BrowseComp-Plus Evaluation

This directory contains the BrowseComp-Plus inference input, local search agent utilities, and judge conversion/evaluation scripts.

Files

File Purpose
browsecomp_plus_quest_130.jsonl 130-query QUEST inference input
run_eval_quest.sh Convert QUEST iter files and run the BrowseComp-Plus judge
scripts_evaluation/evaluate_with_openai.py OpenAI-compatible judge runner
search_agent/ BrowseComp-Plus prompts, FAISS search, and local tool helpers

Inference

Run from inference/:

bash scripts/run_react_infer_bcp.sh

The launcher defaults to browsecomp_plus_quest_130.jsonl, disables live visit search, and uses Qwen3-Embedding-8B FAISS retrieval.
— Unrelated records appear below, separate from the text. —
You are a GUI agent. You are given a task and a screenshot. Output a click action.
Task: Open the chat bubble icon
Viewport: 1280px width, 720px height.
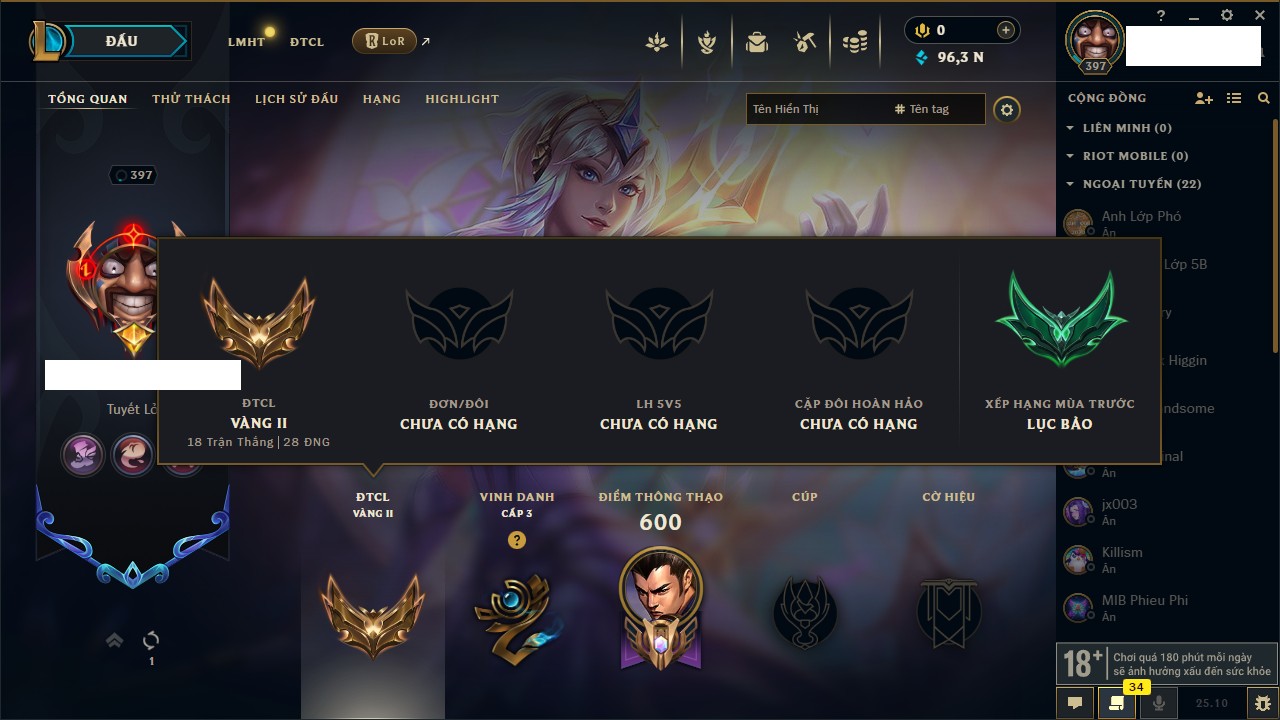[x=1075, y=703]
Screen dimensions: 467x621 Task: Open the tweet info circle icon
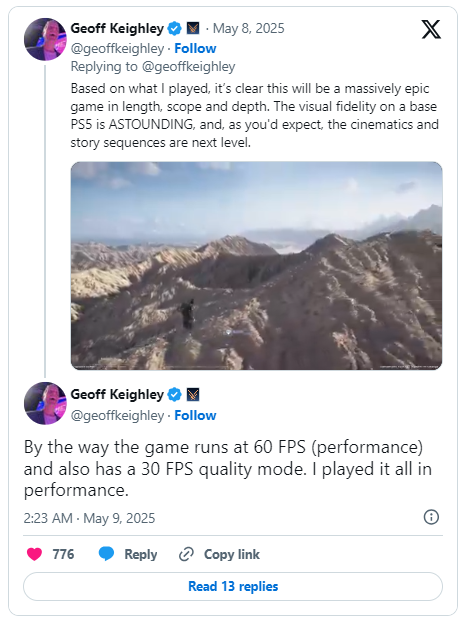431,517
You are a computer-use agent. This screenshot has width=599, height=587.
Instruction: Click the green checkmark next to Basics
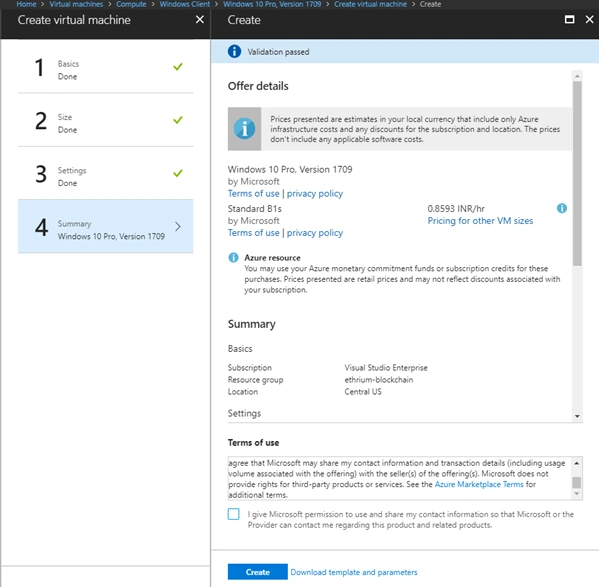[x=178, y=67]
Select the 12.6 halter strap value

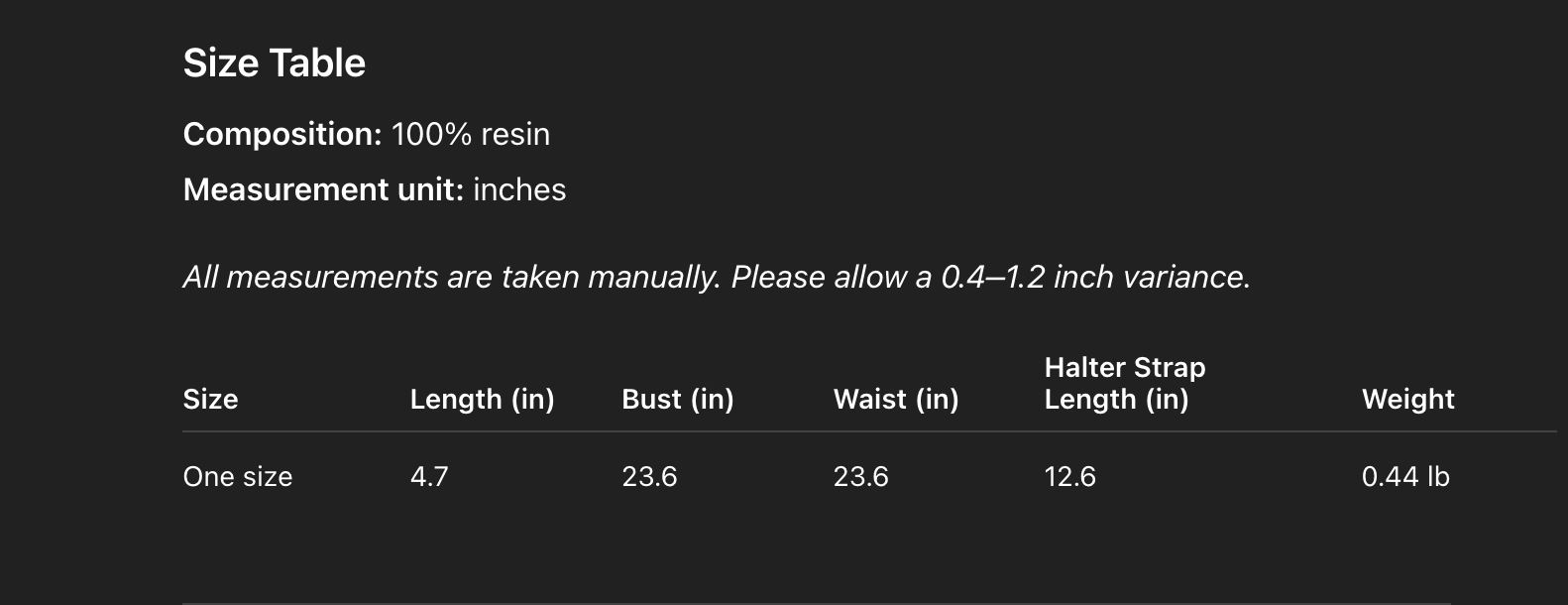pos(1069,477)
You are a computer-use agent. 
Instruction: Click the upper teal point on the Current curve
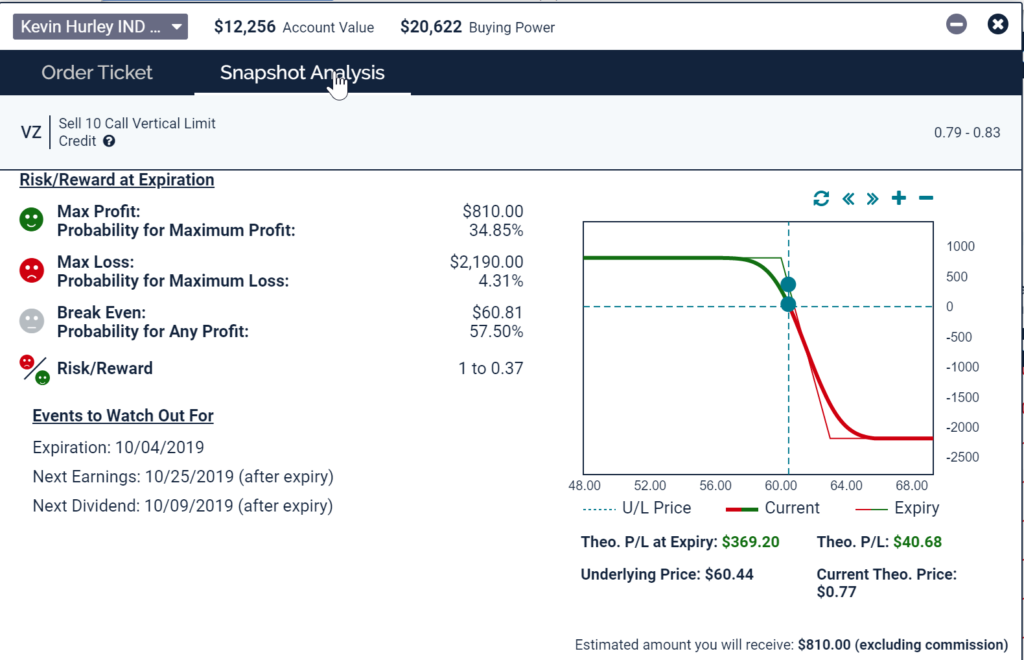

The FAISS index is not committed; set FAISS_INDEX_PATH if it is not available at the default data/browsecomp_plus/indexes/qwen3-embedding-8b/corpus.shard*.pkl.

Evaluation

Run from this directory:

bash run_eval_quest.sh

The script auto-detects the latest compatible QUEST output directory by default. Set RUN_ROOT when evaluating a specific run. The decrypted ground truth is not committed; set GROUND_TRUTH if it is not available at data/browsecomp_plus/browsecomp_plus_decrypted.jsonl.

The BrowseComp-Plus judge prompt is the same A/B/C-style answer-matching prompt used by BrowseComp in this repo. It is adapted from Anthropic's Claude Opus 4.5 System Card: (A) means the response matches the ground truth, while (B) and (C) are scored as incorrect.